Friday, 7 June 2013

Why I'm afraid of running

I’ve been afraid to get back into running. I freeze up, I get nervous, I do everything I can to get out of it.

After my run with the girls on Wednesday (which was awesome), I started thinking about why. Why was I so terrified of going for a run with them?

Junior High


When I was in 7th and 8th grade, I was a fat asthma kid. I affectionately call that girl - jogging suit set girl. I was cubby and wore whatever I could to hide it (FYI big clothes only make you look bigger but what do 13 year olds know eh?)

My gym teacher, Mrs. Chandler, was horrible to me. If you were on an athletics team, you could sail through. The rest of us, nightmare.

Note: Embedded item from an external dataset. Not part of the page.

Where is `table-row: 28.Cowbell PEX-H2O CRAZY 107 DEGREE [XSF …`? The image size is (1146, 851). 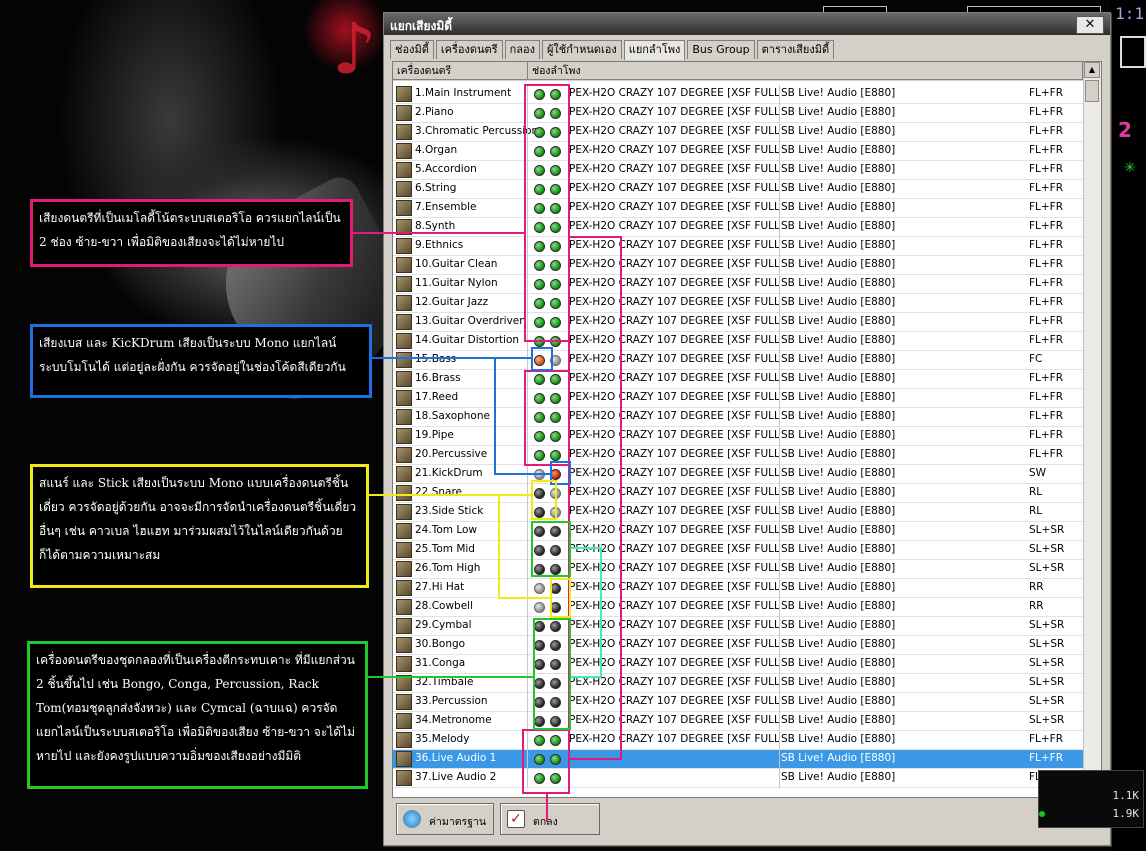 table-row: 28.Cowbell PEX-H2O CRAZY 107 DEGREE [XSF … is located at coordinates (738, 608).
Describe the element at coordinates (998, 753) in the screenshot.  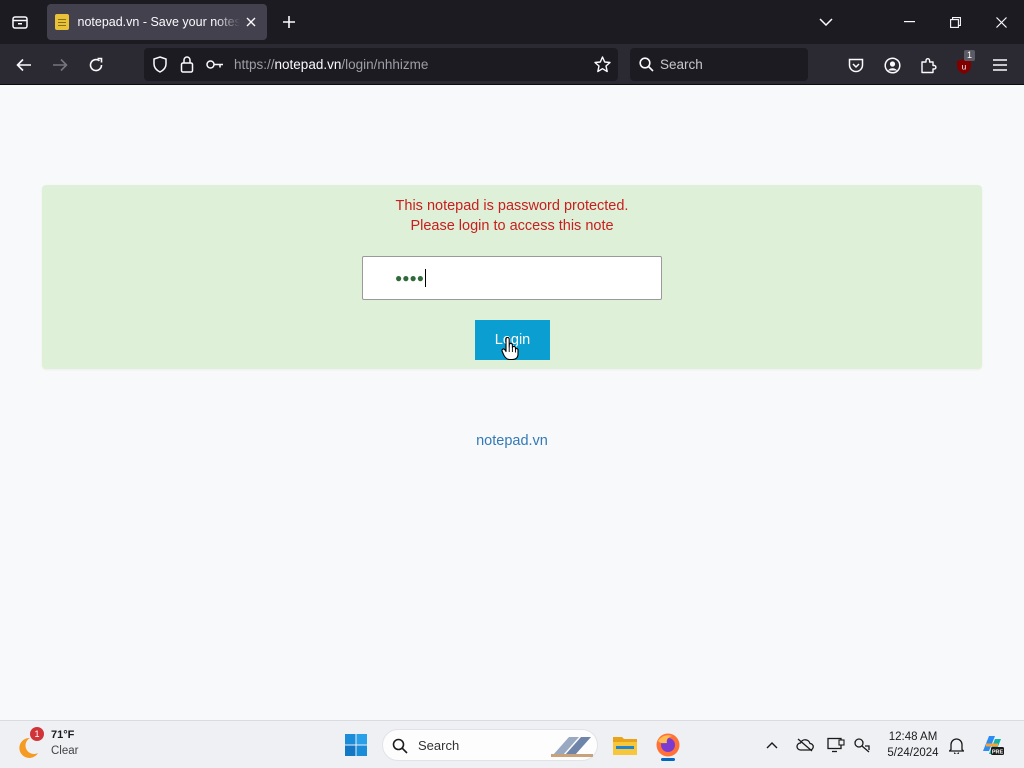
I see `svg-text: PRE` at that location.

The worst of it - cross country running.

I was actually in the running team in grade 6. When I could drag myself out of bed (yep - night owl since birth), I’d run around the halls of our round school and got a medal in a track meet. Participatory medals count.

But junior high running was outdoors during allergy season. Not only was I out of shape, but I couldn’t breath and the two kilometers were had to run might as well have been a marathon.

I got a doctors note excusing me from this cross country torture but my teacher made me run anyway. My mom got wind of this and was furious. So she called the Principle.

In the tenuous relationship between junior high teacher and junior high student, this was not a good move. I basically tattled on her. So began the taunting, the singling out and her telling the other kids I couldn’t run because I was allergic to air…sigh.

The worst was the all school cross country run. I had to participate. My usual tactic was to run with the crowd until I was out of sight of the school and then walk and painfully half jog until it was finally over. But this was before the whole mom calling the office thing.

In front of the whole school, my amazingly kind (but misguided) Principal, placed his hand on my shoulder and gave me a pep talk. He said “I know you’ll want to run, and you will feel peer pressure to run when the rest of them run, but you mustn’t run. If you want, I can walk with you and keep you company”

Shoot me now. I shook my head no and hoped the ground would swallow me whole and transport me to the land of no running.

So everyone lined up and someone shouted go. Everyone took off and I walked. They ran farther and farther away and I still walked. I looked back to see if anyone was watching. Everyone was. My Principal have me a thumbs up. A piece of me died inside.

Beating the 2K


Eight years later, I worked at a gym and all the staff and members were doing a 24 hour relay for charity. The distance we had to run? 2 km. My old nemesis.

I decided to conquer it. I wasn’t going to let it beat me again. It was my turn. My teammate rounded the corner and then the baton was in my hand. I was running. I was doing it.

I ran the entire 2 km. I wasn’t the fastest but I ran 2 km for the first time in my life. I think my work mates were slightly concerned when I jumped up and down at the end shouting (the equivalent of) “In your face Mrs. Baker. Suck it. I can run 2k. I CAN RUN 2K!”

But the fear remains…



Despite that victory I panic with running especially if I’m running with a group or anyone or, if I’m being honest, on my own. I know I have to embrace the fear and move past it. I have a marathon in 4 months and I’m doing it. And I’m going to be great at it.

Anyone else have these fears? How do you overcome them?